PASADENA, Calif. (CN) — A financial crimes enforcement agency in the U.S. Treasury Department asked the Ninth Circuit Court of Appeals on Monday to vacate a preliminary injunction that prevents it from enforcing a new order that requires money service businesses along the U.S.-Mexico border to report transactions over $200 to federal law enforcement.
The federal government argued the plaintiff in the case — Novedades y Servicios, a check-cashing service in San Diego — did not demonstrate a likelihood of success on the merits of the case. It also argued the Financial Crimes Enforcement Network, or FinCEN, was well within its rights to issue the geographic targeting order, or GTO, in an effort to target money laundering operations at financial businesses in 30 ZIP codes in California and Texas.

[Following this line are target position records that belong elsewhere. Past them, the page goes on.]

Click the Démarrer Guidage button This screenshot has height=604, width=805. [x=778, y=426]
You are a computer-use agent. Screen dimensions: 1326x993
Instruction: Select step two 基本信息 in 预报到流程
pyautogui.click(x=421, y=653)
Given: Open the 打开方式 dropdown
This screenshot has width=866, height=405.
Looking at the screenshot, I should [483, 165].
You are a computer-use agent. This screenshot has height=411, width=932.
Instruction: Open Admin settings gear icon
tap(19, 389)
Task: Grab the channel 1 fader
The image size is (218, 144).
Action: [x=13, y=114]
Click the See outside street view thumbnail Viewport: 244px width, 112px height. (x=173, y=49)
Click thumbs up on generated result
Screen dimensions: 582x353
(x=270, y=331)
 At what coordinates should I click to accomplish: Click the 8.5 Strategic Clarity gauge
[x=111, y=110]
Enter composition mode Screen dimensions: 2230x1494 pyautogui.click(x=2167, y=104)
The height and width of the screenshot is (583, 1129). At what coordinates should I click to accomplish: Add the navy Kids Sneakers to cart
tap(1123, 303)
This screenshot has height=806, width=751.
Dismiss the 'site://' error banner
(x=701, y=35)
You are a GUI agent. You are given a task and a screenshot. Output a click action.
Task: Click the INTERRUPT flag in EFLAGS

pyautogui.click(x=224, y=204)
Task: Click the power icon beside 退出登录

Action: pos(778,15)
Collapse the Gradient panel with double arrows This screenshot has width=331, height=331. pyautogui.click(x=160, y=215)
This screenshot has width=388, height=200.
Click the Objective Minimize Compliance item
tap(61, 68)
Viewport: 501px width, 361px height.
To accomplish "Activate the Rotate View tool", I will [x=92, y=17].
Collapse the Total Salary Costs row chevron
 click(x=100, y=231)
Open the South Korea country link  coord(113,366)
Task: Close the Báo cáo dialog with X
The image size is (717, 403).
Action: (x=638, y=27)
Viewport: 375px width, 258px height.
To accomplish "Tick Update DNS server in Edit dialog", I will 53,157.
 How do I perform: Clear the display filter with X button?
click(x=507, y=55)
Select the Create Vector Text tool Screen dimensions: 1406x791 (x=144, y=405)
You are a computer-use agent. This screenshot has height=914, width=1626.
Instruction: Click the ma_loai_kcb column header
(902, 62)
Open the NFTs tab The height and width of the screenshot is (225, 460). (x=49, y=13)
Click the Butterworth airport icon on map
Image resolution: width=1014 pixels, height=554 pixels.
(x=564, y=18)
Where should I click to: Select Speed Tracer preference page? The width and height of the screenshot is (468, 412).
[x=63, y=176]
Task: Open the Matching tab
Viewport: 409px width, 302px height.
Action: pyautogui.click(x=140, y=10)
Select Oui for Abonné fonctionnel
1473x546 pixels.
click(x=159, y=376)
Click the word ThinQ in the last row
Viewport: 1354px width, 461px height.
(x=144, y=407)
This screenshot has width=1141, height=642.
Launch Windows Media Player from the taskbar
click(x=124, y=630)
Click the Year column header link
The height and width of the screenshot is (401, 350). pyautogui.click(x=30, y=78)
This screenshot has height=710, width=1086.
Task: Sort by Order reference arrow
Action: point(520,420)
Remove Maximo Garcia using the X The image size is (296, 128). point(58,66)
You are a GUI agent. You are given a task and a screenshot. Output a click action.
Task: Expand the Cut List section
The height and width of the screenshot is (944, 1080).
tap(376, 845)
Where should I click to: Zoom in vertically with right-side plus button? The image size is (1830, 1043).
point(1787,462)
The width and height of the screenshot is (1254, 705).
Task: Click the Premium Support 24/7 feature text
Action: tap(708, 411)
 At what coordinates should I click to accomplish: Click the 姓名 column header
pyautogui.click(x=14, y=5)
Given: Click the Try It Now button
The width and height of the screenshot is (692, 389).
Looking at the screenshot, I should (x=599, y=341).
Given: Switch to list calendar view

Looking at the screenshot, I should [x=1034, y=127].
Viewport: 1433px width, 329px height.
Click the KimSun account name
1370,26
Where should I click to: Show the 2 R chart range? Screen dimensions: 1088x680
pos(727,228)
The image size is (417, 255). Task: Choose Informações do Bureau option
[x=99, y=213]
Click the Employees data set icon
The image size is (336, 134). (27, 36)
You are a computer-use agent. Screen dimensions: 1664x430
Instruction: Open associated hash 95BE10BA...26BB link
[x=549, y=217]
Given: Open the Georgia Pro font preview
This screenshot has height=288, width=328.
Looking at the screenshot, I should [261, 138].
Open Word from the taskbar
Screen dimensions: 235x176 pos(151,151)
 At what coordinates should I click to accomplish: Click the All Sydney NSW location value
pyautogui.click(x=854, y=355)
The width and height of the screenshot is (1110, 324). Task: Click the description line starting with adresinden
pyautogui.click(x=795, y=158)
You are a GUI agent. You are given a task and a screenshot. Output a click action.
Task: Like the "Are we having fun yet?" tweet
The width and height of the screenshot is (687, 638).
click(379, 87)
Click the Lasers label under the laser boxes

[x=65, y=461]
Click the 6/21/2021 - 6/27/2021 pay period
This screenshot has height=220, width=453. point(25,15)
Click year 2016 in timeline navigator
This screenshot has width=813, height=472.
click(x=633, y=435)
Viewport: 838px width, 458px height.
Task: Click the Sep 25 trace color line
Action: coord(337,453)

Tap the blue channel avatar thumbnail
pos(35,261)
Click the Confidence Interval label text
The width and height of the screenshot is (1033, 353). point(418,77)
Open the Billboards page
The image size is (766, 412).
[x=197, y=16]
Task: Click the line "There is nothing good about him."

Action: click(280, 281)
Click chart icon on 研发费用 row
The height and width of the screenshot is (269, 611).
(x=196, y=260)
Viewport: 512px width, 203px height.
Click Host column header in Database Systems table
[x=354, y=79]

The FinCEN order is intended to target cartel-related financial crimes in the southwest United States.
U.S. District Judge Janis Sammartino, a George W. Bush appointee, issued a preliminary injunction in May 2025, preventing enforcement about a month after the lawsuit was filed by Novedades y Servicios owner Esperanza Gomez Escobar. Escobar said in her initial complaint that the FinCEN order burdened her small, independently run shop with a heavy load of unnecessary paperwork and forced her to surveil customers who were using perfectly legal services, such as cashing checks and sending money to family members.
A three-judge panel on the Ninth Circuit peppered Department of Justice attorney Simon Jerome with questions over various irregularities within a FinCEN memo that was used to justify targeting businesses at the $200 threshold, which the government relied on in District Court. Dates on the memo appeared incomplete, for example, U.S. Circuit Judge Lucy Koh said.
“The District Court raised a lot of concerns that the date is March XX 2025 and the authorizations have FinCEN director basically saying MM for month and DD for date and YYYY for year,” Koh, a Joe Biden appointee, said. ”There are all these redactions. There are redlines on this document. It’s not even clear this document is final. The conclusion is basically redacted. The analytic plan is completely redacted. When the District Court asked questions about this, this is what the government said, which gives me pause.”
Another discussion revolved around the government’s argument that the GTO was not subject to public notice and rule-making procedures because it was a more narrowly tailored order and not a rule.
“You have a GTO that covers about five counties in Texas and California with over 1 million people,” Koh said. “If I look at the FinCEN memo, it’s just talking about fentanyl; it’s just general drug trafficking statements. It has nothing about specific individuals. It doesn’t identify a particular dispute of facts. It doesn’t resolve any specific disputes. Tell me why, with all of the criteria we are supposed to consider in rule versus order, why this isn’t a rule.”
Jerome argued the government was only able to use the information that it had at the time to begin the GTO.
“We have to begin with the understanding that there are going to be things FinCEN doesn’t know,” he said. “Departing from that place, there was a considerable measure of specificity in the region FinCEN was considering that looked at a particular type of suspected money laundering that is transnational criminal involvement tied to the fentanyl trade.”
However, Koh disputed this, saying the GTO only looked at the currency transaction reports filed in the targeted ZIP codes relative to the population.
“This is an important law enforcement investigative tool,” Jerome said. “Being unable to implement an order that was under the statutory authority throughout the entirety of the Southern District of California and the two California counties to which it applied is an infringement on the government’s ability to exercise that prerogative.”
In September of 2025, FinCEN revised its order, raising the threshold for financial service reporting from $200 to $1,000.
Robert Johnson, an attorney at the Institute for Justice representing Novedades y Servicios, maintained that FinCEN’s order would cause irreparable harm to his client by putting Escobar at a severe disadvantage to other financial service businesses in nearby ZIP codes. The new requirements also required extensive reporting for customers using FinCEN forms that can take 25 minutes to complete.
“Why is this business asking for this info when there is another business five minutes away that is not?” Johnson asked. “Now they’re outside of the ordered ZIP code, and they don’t have to provide this information.”
The new requirements also pose potential fines in the thousands of dollars for mistakes.
“It’s an enormous liability suddenly being imposed on these businesses if they make a mistake filling out these forms,” Johnson said.
The panel asked whether the financial services could simply raise their prices or utilize new software that could more efficiently manage the forms.
Johnson said those types of options may be available for larger businesses or mid-size banks, but not a one-man business like his client. Implementing new software poses several problems, he said.
“One is that it’s expensive. It’s another cost for the business,” he said. “It takes time to ramp up. It’s not something that can be done right away. It also doesn’t eliminate the burden.”
Johnson asked the panel to uphold the lower court’s decision.
In addition to Koh, the panel included U.S. Circuit Judges Ana de Alba, also a Biden appointee, and Kenneth Lee, a Donald Trump appointee. The panel did not make a ruling on the preliminary injunction.